Write out the entries exactly, leaving out every picture.

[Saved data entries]
<<<<
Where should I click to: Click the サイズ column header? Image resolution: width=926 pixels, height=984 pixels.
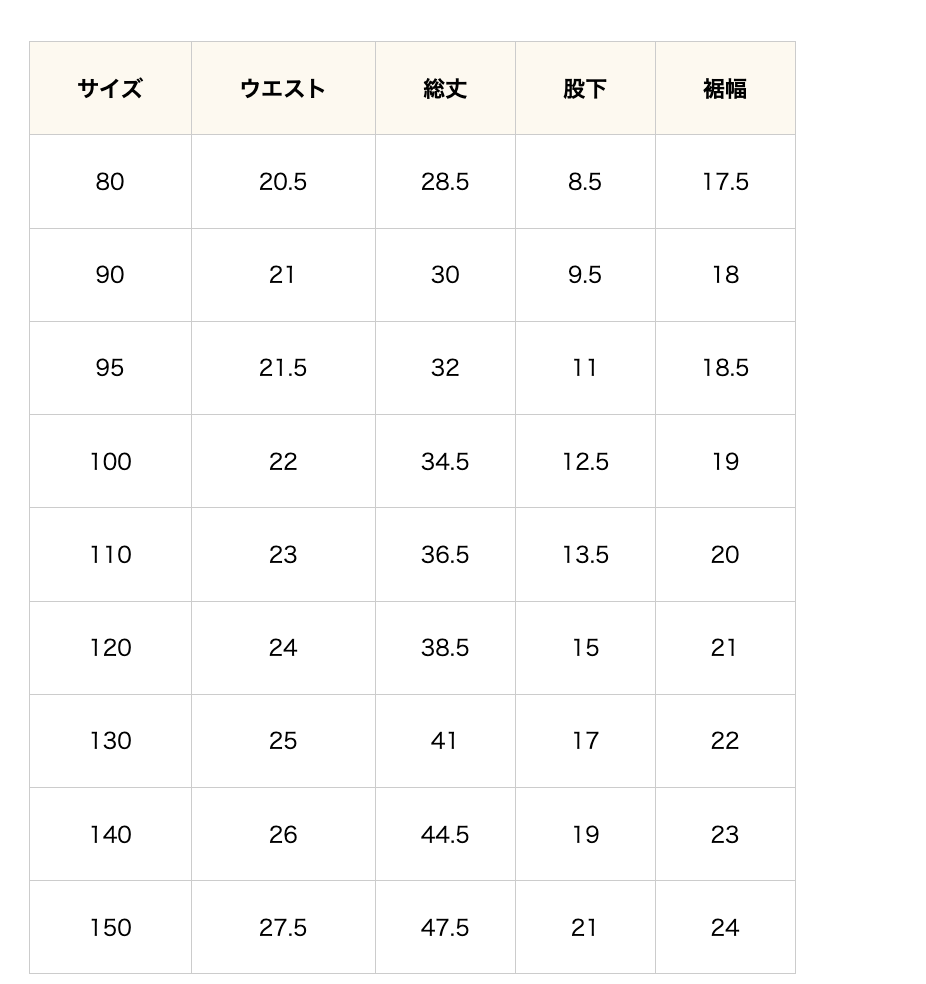[110, 89]
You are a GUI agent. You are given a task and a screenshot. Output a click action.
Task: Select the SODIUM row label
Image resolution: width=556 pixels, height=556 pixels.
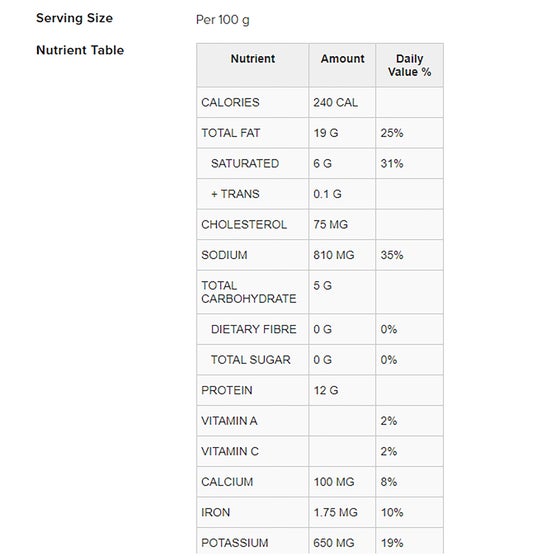[x=224, y=255]
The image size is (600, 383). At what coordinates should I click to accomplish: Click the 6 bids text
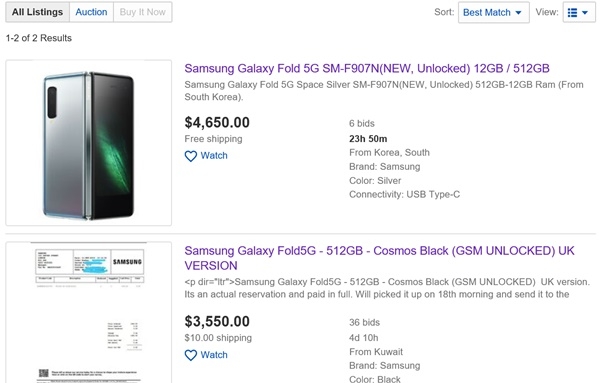click(362, 124)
>>>>
◆ **SOLUTION FOR THIS EXERCISE**
Where should I click to: Click the サイズ column header? Image resolution: width=926 pixels, height=984 pixels.
[110, 89]
You are a GUI agent. You are given a task and a screenshot. Output a click action.
Task: Select the SODIUM row label
Image resolution: width=556 pixels, height=556 pixels.
[x=224, y=255]
The image size is (600, 383). At what coordinates should I click to accomplish: Click the 6 bids text
click(362, 124)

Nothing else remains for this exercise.